* **The data**:
:::::

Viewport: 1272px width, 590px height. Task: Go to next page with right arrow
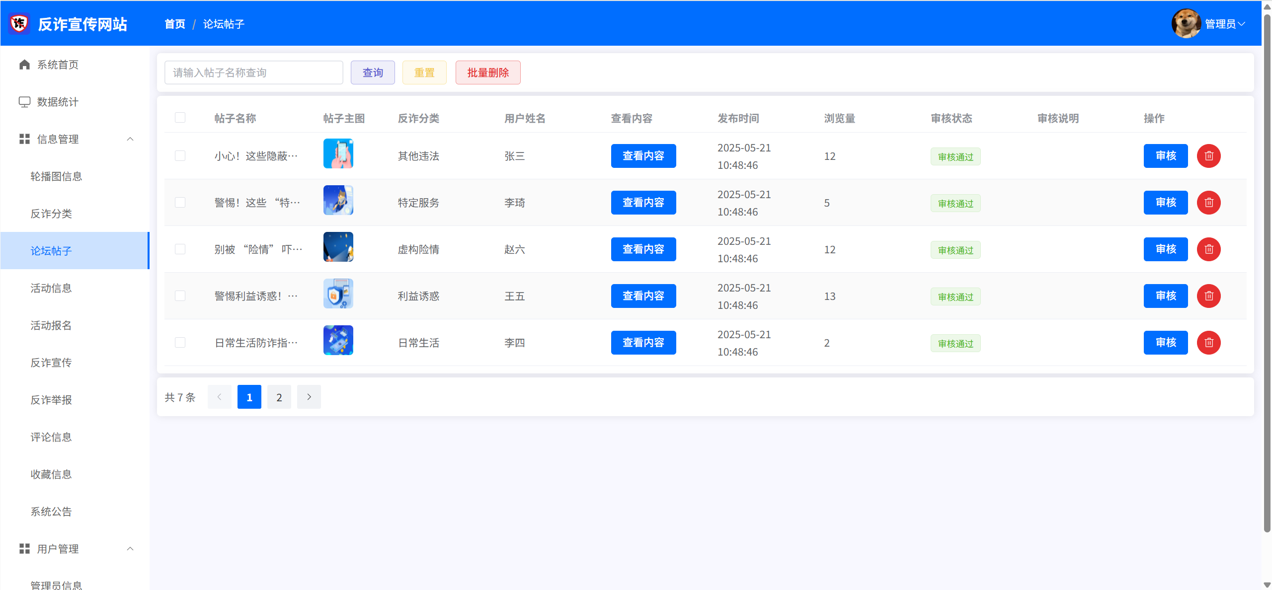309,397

:::::

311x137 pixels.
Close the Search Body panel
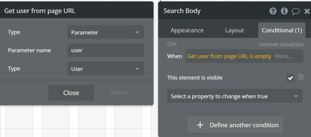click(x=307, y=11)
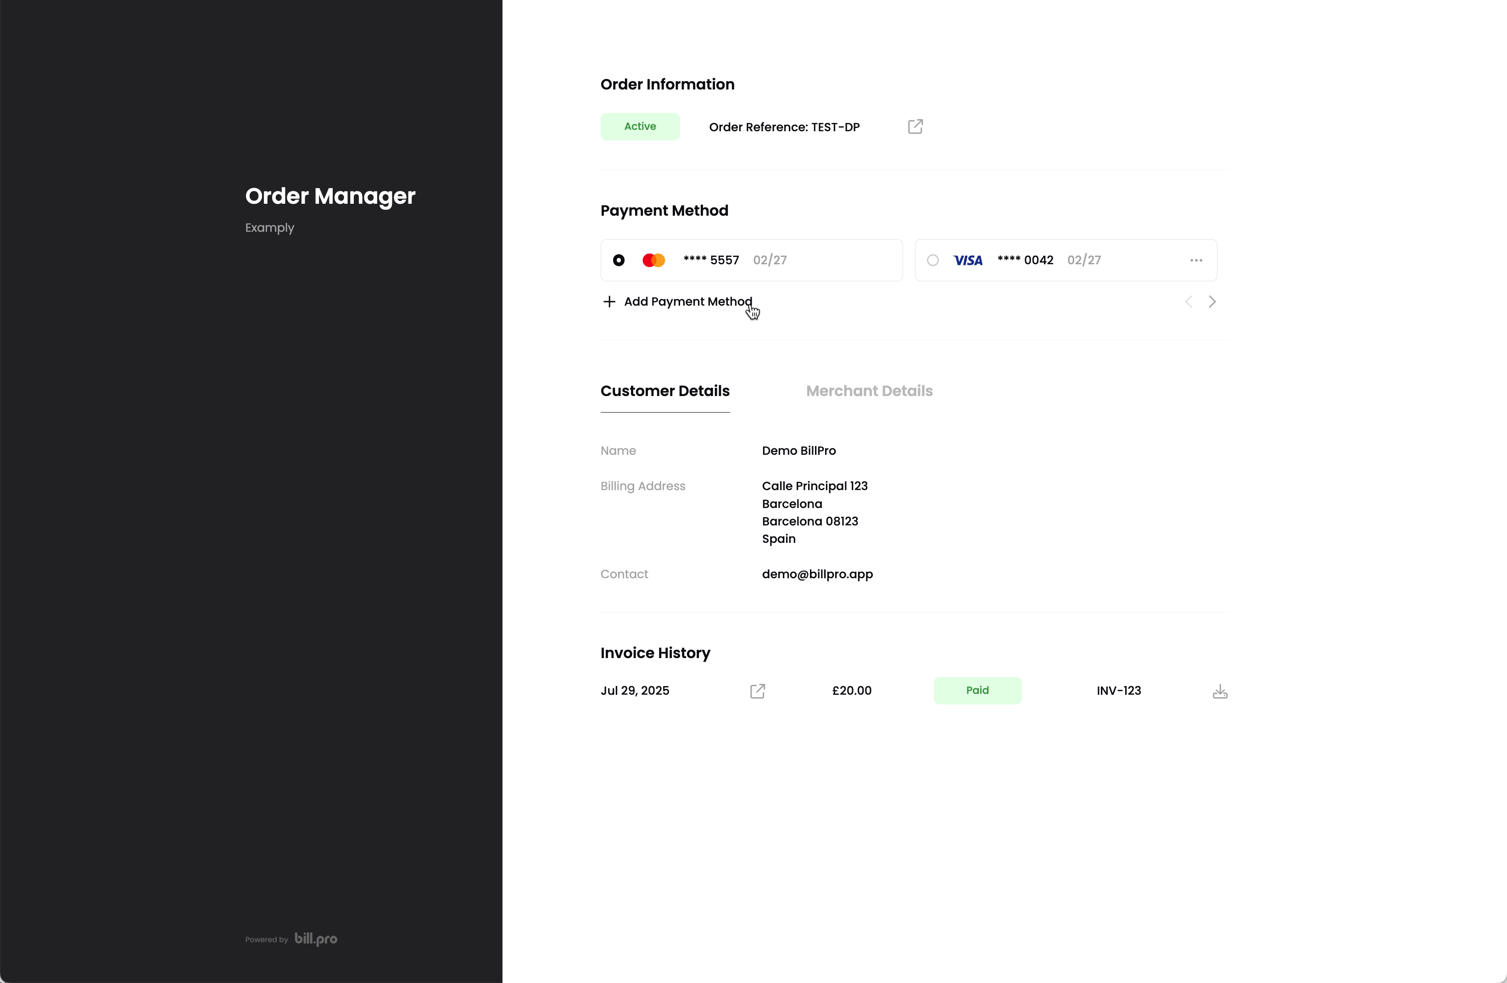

:::::

* **Exercise**: Find every row above containing the string "page" and copy each of those rows in full.

* **Solution to this task**:
Viewport: 1272px width, 590px height. Task: Go to next page with right arrow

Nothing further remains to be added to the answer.